Швейцариха Настя, мать Степана, тыкала пальцем в замызганный на отделку пиджак и произносила горькие слова:
— Скажите на милость, какой
— Какой ни на есть, не тебе разбираться! — огрызался тот.
Швейцар Василий позеленел с лица, схватил сына за ворот и заорал в ярости:
— Нечего тебе, гадюка, желторотый черт, на родную мать белки пялить! Мать она тебе или не мать, я тебя спрашиваю?
В это время свистнула пуля-дура и ухлопала швейцариху наповал. У подъезда набухла толпа. В луже крови лежала на земле швейцариха, и глаза ее смотрели вверх без всякого выражения.
— Убийцы! — кричал истошно Василий, — убили, дьяволы! Настю убили, швейцариху!
Степка замешался в народ, за одно плечо, за другое, и пошел наутек.
5
За революционную бдительность и высокий рост назначили Топорикова Степку в Смольный, сначала часовым у главного входа, потом наверх, — в этажи поважнее.

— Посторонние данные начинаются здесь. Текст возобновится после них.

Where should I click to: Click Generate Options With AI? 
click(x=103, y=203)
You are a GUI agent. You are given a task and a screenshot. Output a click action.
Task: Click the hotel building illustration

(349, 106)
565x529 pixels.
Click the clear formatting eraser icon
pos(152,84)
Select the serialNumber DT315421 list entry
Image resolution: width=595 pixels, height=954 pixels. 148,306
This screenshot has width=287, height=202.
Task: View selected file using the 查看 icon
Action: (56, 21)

В тревожной черноте питерских ночей, в океане, — огромный, изнутри светящийся океанский корабль. Галдят грузовики, лязгает артиллерия, дымятся походные кухни, затворы щелкают. В двери вливаются мохнатые толпы, на штыки часовых нанизаны пропуски, красные, серые, белые.

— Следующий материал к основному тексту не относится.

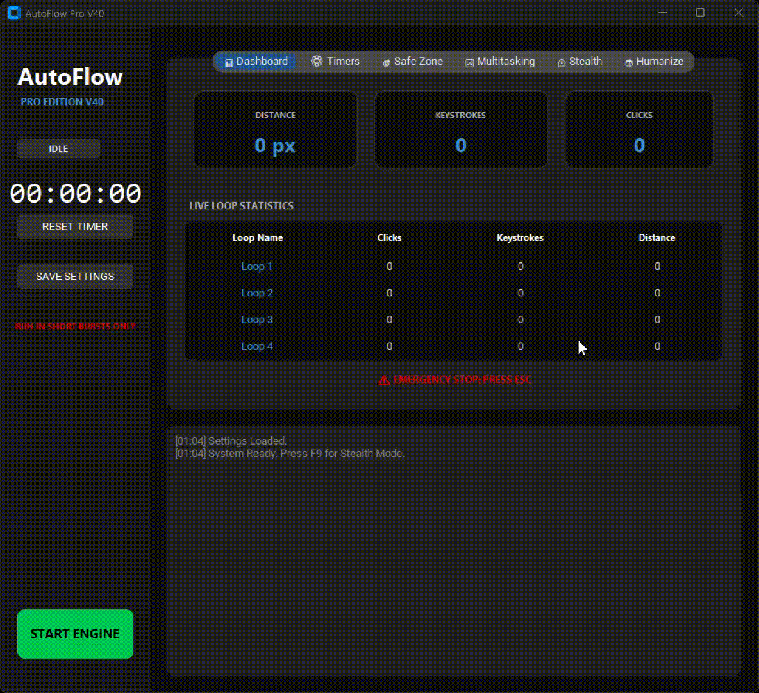Toggle the IDLE status indicator
The width and height of the screenshot is (759, 693).
tap(58, 149)
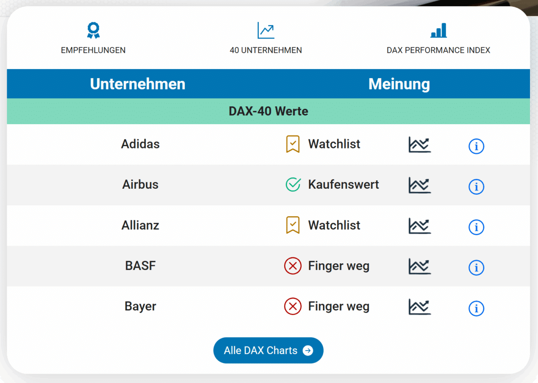Open the chart icon for Adidas

(x=420, y=145)
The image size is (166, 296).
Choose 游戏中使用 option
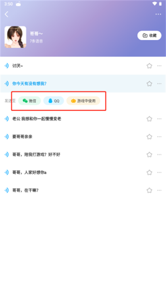coord(83,101)
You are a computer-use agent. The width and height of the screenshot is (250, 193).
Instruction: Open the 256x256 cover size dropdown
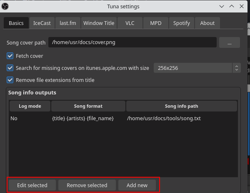click(197, 68)
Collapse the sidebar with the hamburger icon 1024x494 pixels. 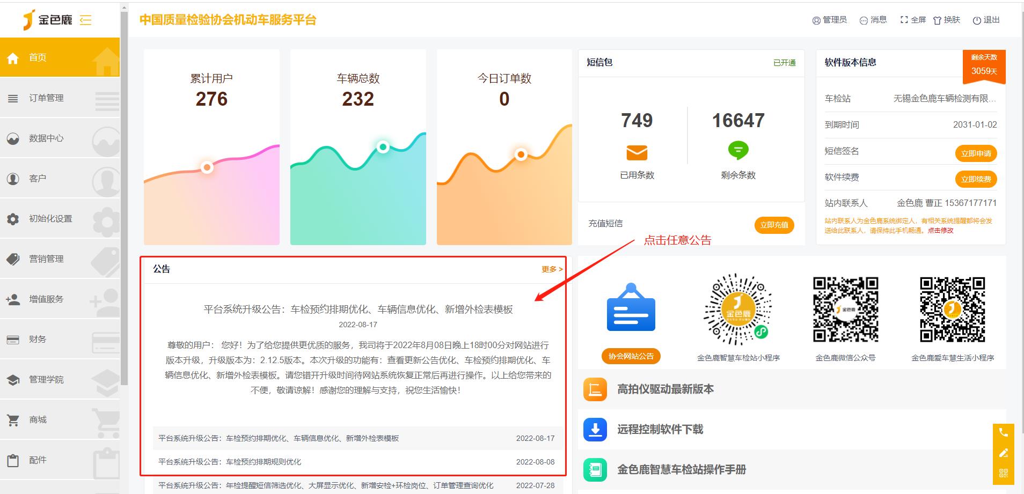85,20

Внутри, в корабле — солдатские шинели, винтовки, обоймы, пулеметы. Проплывают в табачной мути обожженные порохом лица. Актовый зал — жаркий котел, центральная топка, со столов не слезают ораторы. Голосовые связки надорваны, опухли от бессонницы веки, растрескались губы. Шипят полы от тысячи шагов, тонут в листовках, в плевках, в окурках. Воздух сизый и плотный, ноябрьский ветер бессилен пробиться в открытые фортки, институтское электричество днем и ночью горит и не светит.
Люди валятся с ног, засыпают на окнах, в углах и вдоль стен, на полу в коридорах. Звериный храп под сводами дортуаров; рваные сапоги, в грязи и в глине, свисают с девичьих узких кроватей…

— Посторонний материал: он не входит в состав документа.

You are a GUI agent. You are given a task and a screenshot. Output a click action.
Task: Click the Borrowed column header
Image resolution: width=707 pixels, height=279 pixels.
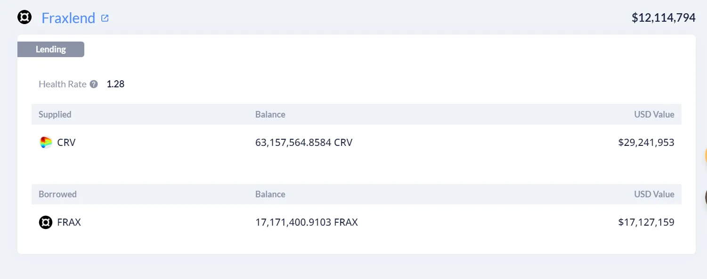(x=57, y=194)
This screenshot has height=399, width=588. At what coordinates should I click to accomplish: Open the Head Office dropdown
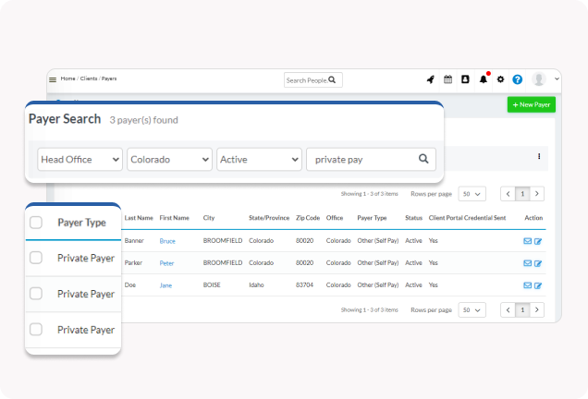point(80,160)
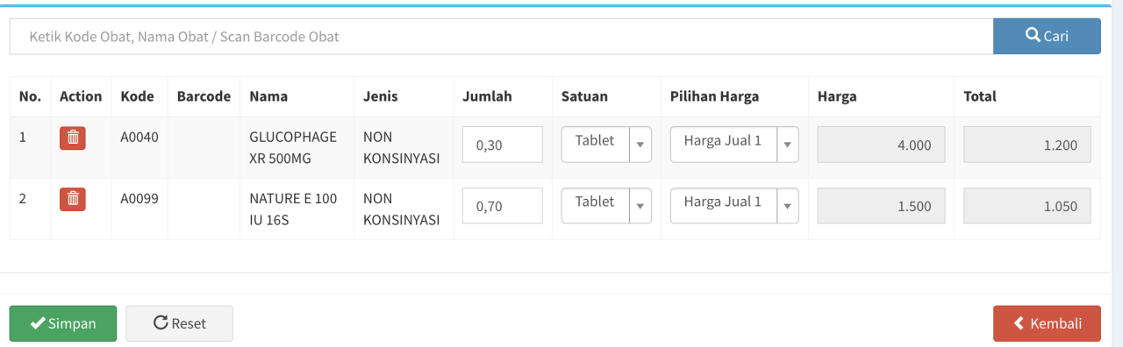Save the form with Simpan

tap(63, 323)
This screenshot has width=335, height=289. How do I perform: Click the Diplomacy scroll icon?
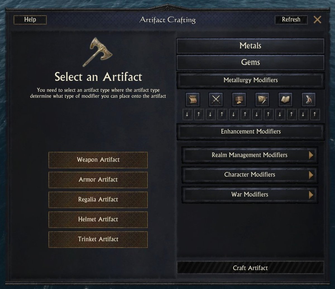tap(192, 100)
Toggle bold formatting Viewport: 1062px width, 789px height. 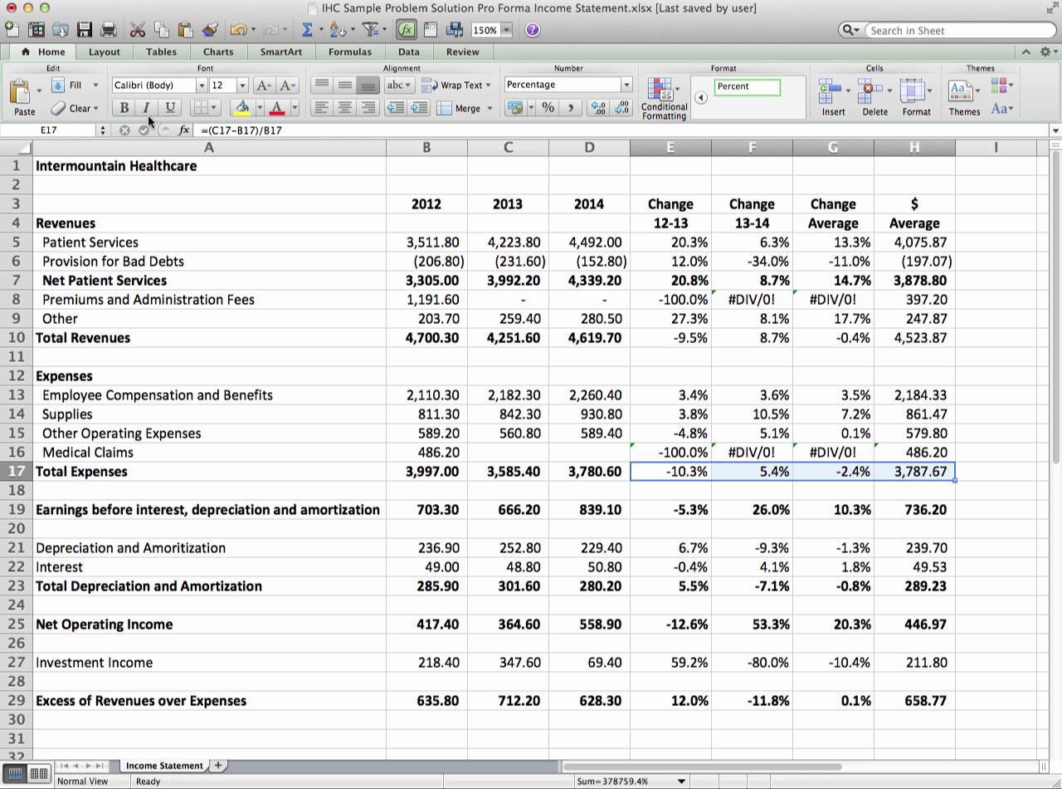(124, 108)
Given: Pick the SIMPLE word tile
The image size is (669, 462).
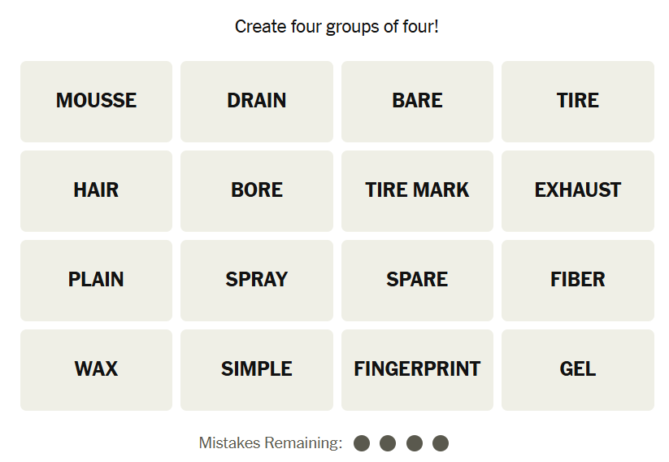Looking at the screenshot, I should (x=257, y=369).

Топориков стоит на часах; не штык, а цветная гирлянда. Шипят полы под тысячью шагов.
— Пропуск, товарищ! Проходи, не отсвечивай!
Чешут паркет сапожищи, в окопной грязи, в дорожной глине — минской, самарской, челябинской; липнут к подошвам окурки и листовки.
Въехал в самую гущу Топориков. Сердце революции, океанский корабль в ноябрьском шторме. Шинели, обоймы, ручные гранаты, обожженные порохом бородатые лица, знамена, окопные вши.
«Руками за горло, коленом на грудь!»
— Пропуск!
6
Зима. Девятнадцатый год. Ропшинская улица, № 8.
В неотопленной комнате иней покрыл железные перила кровати. Тем не менее, именно эта комната во всей квартире считалась жилой. Остальные пять были заперты наглухо, изъяты из обихода, из памяти.
Щели в дверях заложены мятой бумагой.
Там, за этими дверями, остался ненужный балласт, потерявший значение и всякую связь с действительностью: излишняя кубатура; рояль, в котором от холода лопнули струны; голубые Поповские чашки; дубовый письменный стол; полки с книгами; сундуки, чем попало набитые доверху.